In this paper, we demonstrate a novel Gaussian kernel-aided deep neural network (GK-DNN) equalizer that can effectively compensate for the high nonlinear distortion of underwater PAM8 visible light communication (VLC) channels. The application of a Gaussian kernel can reduce the necessary training iterations to 47.06%, enabling it to outperform the traditional DNN equalizer.

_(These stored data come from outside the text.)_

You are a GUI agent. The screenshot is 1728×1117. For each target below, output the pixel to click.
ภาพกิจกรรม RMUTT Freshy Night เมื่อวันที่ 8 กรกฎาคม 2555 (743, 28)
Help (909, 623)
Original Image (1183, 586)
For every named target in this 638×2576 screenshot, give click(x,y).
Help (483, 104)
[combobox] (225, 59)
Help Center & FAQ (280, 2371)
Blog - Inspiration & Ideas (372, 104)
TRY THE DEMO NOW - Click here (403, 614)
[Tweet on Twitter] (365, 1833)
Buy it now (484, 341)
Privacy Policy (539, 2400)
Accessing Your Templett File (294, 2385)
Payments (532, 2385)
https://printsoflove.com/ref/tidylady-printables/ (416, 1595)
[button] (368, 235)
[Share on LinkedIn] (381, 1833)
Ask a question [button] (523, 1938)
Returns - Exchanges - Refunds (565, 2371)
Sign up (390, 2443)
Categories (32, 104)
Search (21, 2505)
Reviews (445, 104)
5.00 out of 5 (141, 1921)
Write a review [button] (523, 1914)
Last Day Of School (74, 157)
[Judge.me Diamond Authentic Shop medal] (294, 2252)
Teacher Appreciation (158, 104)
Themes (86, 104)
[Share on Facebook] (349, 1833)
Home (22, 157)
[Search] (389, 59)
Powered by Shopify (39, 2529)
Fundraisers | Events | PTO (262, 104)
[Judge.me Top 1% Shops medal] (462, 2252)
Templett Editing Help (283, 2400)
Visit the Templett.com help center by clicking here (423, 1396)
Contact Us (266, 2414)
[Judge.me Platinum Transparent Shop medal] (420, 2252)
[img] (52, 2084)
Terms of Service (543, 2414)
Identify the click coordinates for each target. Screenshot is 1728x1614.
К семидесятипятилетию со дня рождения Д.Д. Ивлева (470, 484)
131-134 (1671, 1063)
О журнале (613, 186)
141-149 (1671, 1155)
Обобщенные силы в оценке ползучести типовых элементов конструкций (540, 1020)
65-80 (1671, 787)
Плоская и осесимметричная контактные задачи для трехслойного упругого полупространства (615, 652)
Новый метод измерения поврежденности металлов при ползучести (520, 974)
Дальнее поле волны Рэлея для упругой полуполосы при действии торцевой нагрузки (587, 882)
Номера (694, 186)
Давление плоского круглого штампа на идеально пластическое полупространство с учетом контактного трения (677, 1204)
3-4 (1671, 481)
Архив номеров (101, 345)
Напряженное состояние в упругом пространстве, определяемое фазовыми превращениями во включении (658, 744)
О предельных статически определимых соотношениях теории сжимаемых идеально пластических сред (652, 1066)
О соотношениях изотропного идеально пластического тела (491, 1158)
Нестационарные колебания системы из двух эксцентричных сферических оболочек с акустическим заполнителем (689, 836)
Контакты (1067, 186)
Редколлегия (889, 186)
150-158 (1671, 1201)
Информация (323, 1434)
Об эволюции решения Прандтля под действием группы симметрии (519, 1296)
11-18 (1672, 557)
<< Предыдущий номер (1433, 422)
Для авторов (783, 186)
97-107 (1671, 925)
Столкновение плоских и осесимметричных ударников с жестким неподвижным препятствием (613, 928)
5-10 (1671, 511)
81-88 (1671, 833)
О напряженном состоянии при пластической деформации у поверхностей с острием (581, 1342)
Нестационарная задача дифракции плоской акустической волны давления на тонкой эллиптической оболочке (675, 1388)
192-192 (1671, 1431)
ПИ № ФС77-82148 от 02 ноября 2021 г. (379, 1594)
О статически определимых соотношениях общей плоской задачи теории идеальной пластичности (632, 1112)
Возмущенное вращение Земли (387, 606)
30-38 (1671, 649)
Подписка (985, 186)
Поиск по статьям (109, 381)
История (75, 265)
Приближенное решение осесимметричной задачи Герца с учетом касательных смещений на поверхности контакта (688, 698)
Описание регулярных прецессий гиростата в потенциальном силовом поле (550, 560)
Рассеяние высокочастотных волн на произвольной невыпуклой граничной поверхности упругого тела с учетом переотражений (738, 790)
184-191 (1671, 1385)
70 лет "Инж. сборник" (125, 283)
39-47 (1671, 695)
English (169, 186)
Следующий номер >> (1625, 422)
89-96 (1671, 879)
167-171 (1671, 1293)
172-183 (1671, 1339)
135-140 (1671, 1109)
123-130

At the same time, a novel design strategy with respect to the structure of the GK-DNN equalizer is proposed, which can effectively save computing resources and reduce the data volume of the necessary training data set. By using the GK-DNN equalizer, a 1.5 Gbps PAM8 VLC system over 1.2-m underwater transmission is successfully demonstrated.
在本文中,我们展示了一种新型的高斯核辅助深度神经网络(GK-DNN)均衡器,它可以有效补偿水下PAM8可见光通信(VLC)信道的高度非线性失真。高斯核的应用可将所需的训练迭代次数减少至47.06%,使其性能优于传统的DNN均衡器。同时,提出了一种关于GK-DNN均衡器结构的新颖设计策略,该策略可以有效节省计算资源并减少所需训练数据集的数据量。通过使用GK-DNN均衡器,成功演示了在1.2米水下传输的1.5 Gbps PAM8 VLC系统。